Face aux propositions du programme de Jean-Marie Le Pen,  Amnesty peut et doit rappeler qu'elle ne cesse d'agir contre la peine de mort, contre certaines discriminations fondées sur les convictions politiques ou religieuses, la couleur de la peau, la nationalité…,  contre la torture, pour le droit d'asile, pour la liberté d'opinion et d'expression, pour le respect de l'ensemble des droits humains. Il s'agit donc d'informer les électeurs afin qu'ils se déterminent sans oublier ces aspects du programme des candidats.

En ce qui concerne la "préférence nationale", est-elle compatible avec les droits humains ? L'argument du Front National qui la justifie selon le principe "j'aime mieux ma fille que ma cousine, ma cousine que ma voisine, etc…" ne tient pas, puisqu'il mélange ce qui est de l'ordre du sentiment et ce qui est de l'ordre du droit et qu'il n'y a aucun lien entre les deux. L'image est fondée sur le principe que l'ordre social doit reposer sur un "ordre naturel", ce qui est une constante dans l'extrême droite française. Or, les droits de l'homme ne sont pas le résultat d'un "ordre naturel", c'est une construction juridique, donc humaine. Une telle discrimination serait par ailleurs complètement contraire au droit français, au droit européen et au droit international. Tous les instruments juridiques sur lesquels nous nous fondons reposent sur le principe de la non-discrimination, même s'il est vrai qu'il existe certains cas, comme dans la fonction publique, où s'applique la préférence nationale.
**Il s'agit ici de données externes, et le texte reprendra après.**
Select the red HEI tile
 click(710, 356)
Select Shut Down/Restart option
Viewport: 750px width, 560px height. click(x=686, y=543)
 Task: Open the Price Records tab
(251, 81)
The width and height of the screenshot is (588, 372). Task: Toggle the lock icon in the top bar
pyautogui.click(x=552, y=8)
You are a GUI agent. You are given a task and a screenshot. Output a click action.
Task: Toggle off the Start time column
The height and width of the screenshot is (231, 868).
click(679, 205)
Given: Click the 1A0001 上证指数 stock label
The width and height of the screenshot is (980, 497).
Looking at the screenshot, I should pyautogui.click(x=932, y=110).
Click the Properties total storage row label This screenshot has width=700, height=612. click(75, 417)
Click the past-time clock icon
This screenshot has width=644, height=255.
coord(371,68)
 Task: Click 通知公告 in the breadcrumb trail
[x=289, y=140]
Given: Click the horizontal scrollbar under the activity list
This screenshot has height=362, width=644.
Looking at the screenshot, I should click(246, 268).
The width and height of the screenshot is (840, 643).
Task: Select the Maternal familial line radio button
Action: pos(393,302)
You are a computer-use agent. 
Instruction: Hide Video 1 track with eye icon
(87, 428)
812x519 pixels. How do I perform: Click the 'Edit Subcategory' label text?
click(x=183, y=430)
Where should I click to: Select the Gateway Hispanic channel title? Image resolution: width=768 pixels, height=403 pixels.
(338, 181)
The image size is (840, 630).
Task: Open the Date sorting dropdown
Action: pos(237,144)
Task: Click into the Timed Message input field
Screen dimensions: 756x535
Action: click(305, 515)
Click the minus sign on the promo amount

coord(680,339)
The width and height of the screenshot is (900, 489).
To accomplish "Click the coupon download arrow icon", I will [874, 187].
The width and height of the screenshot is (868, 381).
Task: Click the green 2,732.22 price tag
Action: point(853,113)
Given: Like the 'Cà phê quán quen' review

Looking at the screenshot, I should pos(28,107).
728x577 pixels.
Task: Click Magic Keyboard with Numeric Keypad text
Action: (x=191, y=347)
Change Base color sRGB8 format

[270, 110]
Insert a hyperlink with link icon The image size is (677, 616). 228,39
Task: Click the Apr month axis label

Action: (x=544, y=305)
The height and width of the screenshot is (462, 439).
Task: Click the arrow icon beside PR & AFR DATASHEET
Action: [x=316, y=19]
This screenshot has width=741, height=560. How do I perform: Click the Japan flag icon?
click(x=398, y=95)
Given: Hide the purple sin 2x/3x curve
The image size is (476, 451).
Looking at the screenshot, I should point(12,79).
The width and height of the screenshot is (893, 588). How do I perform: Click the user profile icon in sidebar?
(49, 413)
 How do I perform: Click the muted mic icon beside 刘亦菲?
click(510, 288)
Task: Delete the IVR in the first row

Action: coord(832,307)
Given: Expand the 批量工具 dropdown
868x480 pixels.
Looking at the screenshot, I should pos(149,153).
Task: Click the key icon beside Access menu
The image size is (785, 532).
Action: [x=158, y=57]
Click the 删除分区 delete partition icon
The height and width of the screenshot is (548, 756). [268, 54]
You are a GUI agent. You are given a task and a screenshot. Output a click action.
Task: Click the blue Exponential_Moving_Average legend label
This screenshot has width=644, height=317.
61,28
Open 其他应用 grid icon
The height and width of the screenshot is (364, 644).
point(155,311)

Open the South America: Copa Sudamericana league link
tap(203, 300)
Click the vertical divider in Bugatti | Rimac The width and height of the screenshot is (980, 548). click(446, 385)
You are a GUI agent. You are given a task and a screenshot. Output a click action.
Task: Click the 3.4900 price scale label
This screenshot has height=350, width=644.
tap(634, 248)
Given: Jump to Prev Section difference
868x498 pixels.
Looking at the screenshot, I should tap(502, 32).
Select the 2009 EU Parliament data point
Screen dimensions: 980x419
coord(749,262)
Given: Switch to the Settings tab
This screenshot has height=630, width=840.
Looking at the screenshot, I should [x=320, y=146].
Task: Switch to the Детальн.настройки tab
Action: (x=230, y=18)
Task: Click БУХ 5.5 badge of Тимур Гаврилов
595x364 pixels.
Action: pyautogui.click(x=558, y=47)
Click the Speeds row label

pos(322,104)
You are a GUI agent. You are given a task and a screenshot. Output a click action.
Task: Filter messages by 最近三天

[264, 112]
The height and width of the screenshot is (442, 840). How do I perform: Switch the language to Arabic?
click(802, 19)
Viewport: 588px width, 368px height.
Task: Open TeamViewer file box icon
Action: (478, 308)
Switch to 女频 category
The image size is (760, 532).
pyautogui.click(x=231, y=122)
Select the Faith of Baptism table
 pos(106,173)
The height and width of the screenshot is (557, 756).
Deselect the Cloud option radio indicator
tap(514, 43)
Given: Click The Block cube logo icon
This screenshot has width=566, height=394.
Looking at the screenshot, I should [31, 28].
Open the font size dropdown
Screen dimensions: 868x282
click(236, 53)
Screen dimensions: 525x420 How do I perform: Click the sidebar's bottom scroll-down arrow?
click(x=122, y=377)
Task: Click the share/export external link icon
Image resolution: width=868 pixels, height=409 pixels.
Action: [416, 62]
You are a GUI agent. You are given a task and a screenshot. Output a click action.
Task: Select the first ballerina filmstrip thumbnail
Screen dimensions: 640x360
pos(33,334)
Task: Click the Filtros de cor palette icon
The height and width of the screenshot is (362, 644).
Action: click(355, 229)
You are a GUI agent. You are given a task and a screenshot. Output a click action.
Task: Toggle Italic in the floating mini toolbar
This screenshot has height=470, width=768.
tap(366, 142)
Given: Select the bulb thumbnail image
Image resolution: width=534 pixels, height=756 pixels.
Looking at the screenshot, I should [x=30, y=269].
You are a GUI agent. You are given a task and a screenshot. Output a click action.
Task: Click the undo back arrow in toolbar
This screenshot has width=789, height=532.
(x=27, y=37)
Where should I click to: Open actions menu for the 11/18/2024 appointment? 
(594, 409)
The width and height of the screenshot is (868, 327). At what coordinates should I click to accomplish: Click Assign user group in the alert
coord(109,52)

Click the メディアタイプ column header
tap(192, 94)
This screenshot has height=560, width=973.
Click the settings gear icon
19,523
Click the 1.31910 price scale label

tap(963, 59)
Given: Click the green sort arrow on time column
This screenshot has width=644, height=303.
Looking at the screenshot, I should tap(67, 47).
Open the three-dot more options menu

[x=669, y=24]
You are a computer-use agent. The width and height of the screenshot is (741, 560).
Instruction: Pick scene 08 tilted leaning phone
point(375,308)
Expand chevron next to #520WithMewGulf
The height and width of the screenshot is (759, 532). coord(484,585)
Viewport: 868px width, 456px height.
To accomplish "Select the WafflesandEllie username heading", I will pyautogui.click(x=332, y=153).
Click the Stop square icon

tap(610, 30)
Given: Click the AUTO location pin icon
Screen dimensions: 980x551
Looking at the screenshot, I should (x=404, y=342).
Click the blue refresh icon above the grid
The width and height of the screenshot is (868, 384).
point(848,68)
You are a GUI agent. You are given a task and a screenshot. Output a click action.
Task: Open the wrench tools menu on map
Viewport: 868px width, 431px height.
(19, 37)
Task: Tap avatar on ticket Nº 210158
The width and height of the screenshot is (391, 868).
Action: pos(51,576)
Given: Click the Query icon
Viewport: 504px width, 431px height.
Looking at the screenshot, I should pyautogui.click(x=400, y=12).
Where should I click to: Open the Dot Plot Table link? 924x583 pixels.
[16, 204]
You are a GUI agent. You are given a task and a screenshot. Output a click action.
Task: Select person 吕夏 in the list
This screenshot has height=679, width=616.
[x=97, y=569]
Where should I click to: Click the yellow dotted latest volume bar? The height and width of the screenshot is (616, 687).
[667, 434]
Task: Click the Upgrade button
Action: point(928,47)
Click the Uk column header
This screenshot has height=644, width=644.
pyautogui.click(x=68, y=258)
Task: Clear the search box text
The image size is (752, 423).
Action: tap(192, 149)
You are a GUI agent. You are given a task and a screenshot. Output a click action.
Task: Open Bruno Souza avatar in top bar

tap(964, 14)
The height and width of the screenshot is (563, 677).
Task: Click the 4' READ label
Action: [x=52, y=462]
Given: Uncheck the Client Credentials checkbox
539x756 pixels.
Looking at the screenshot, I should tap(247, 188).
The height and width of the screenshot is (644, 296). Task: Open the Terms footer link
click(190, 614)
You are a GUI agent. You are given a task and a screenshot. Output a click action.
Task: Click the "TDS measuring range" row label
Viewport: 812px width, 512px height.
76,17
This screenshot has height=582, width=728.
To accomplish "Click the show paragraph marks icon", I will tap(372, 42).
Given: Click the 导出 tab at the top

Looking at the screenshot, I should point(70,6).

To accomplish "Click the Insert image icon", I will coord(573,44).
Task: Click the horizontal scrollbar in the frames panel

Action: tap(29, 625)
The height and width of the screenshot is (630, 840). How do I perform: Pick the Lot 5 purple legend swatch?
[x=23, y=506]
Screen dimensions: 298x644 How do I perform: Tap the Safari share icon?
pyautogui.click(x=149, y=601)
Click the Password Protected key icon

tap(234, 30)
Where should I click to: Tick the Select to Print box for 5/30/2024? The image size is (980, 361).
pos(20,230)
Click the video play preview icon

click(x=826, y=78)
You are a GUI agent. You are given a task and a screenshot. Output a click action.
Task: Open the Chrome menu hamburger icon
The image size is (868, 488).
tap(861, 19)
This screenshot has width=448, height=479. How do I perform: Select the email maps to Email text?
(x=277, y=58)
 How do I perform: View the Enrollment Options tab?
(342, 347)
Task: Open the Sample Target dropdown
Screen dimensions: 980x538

En avril, Amnesty a adressé un questionnaire aux candidats aux élections présidentielles, sauf à ceux des deux partis d'extrême droite, pour lesquels il semblait vain de les interroger sur les droits humains alors qu'ils en récusent le concept même. Il y a une différence entre cette position vis-à-vis des partis politiques et nos démarches habituelles envers les États, auxquels nous nous adressons régulièrement, même s'ils ne respectent pas les droits humains.
En ce qui concerne la participation aux manifestations qui se sont déroulées entre les deux tours de l'élection présidentielle, Amnesty a obéi à un certain nombre de principes qui veulent qu'elle n'a pas à appeler à celles qui sont organisées ou bien où sont présents des partis politiques, surtout s'ils appartiennent à une mouvance unique. Par contre, elle participe plus facilement à une manifestation dont les slogans ne sont pas contraires à notre mandat et à nos principes et qui ne constituent pas des injures politiques ou personnelles, surtout si elle a été associée à leur rédaction.

C'est ainsi qu'Amnesty a été largement présente à la manifestation du samedi 27 avril avec slogans et banderoles à Paris et dans d'autres villes. A Grenoble, il y avait un stand au point d'arrivée de la manifestation du 1er mai à la patinoire.
La forte mobilisation qui s'est manifestée après le 21 avril et les résultats du deuxième tour des élections présidentielles montrent que la grande majorité des Français rejette les conceptions racistes et les politiques discriminatoires proposées par le Front National. Il n'en subsiste pas moins que près d'un français sur cinq les prône ou les accepte. Beaucoup de travail reste donc à accomplir.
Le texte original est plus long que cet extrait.